**Extracted material:**

┄┄┄┄┄┄

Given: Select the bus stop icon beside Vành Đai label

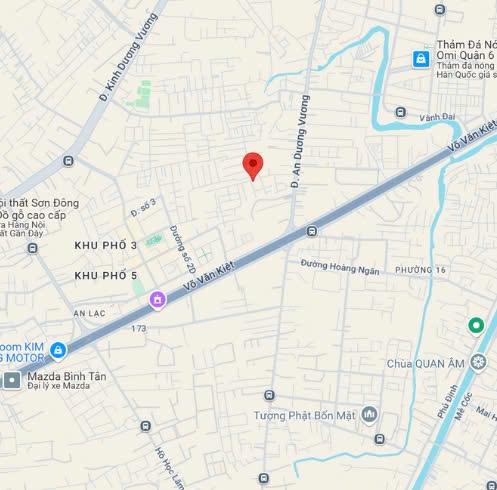Looking at the screenshot, I should [401, 112].
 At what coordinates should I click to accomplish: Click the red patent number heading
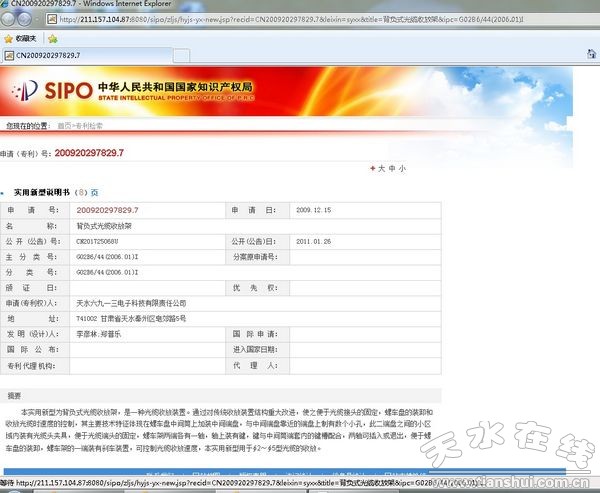pyautogui.click(x=88, y=152)
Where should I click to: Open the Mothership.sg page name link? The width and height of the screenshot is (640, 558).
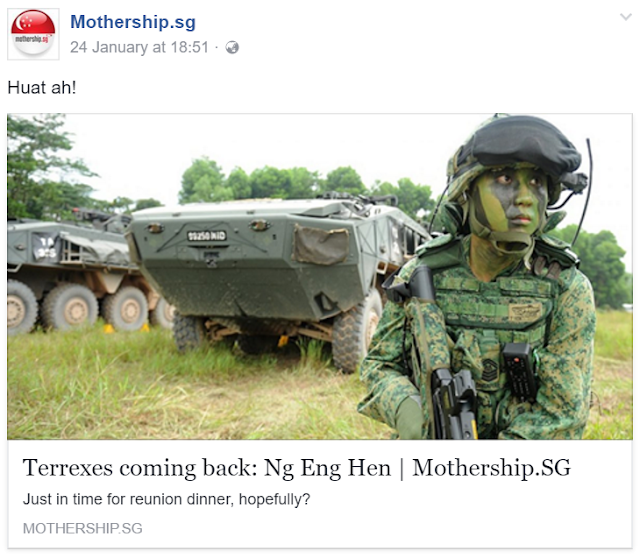pyautogui.click(x=133, y=22)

┄┄┄┄┄┄

**Work to complete:**
Omitting the pictures, copy each record above exactly as it stands.

**Solution for this task:**
Given: Select the bus stop icon beside Vành Đai label

Looking at the screenshot, I should [401, 112].
 At what coordinates should I click to accomplish: Click the red patent number heading
pyautogui.click(x=88, y=152)
Where should I click to: Open the Mothership.sg page name link? The width and height of the screenshot is (640, 558).
pyautogui.click(x=133, y=22)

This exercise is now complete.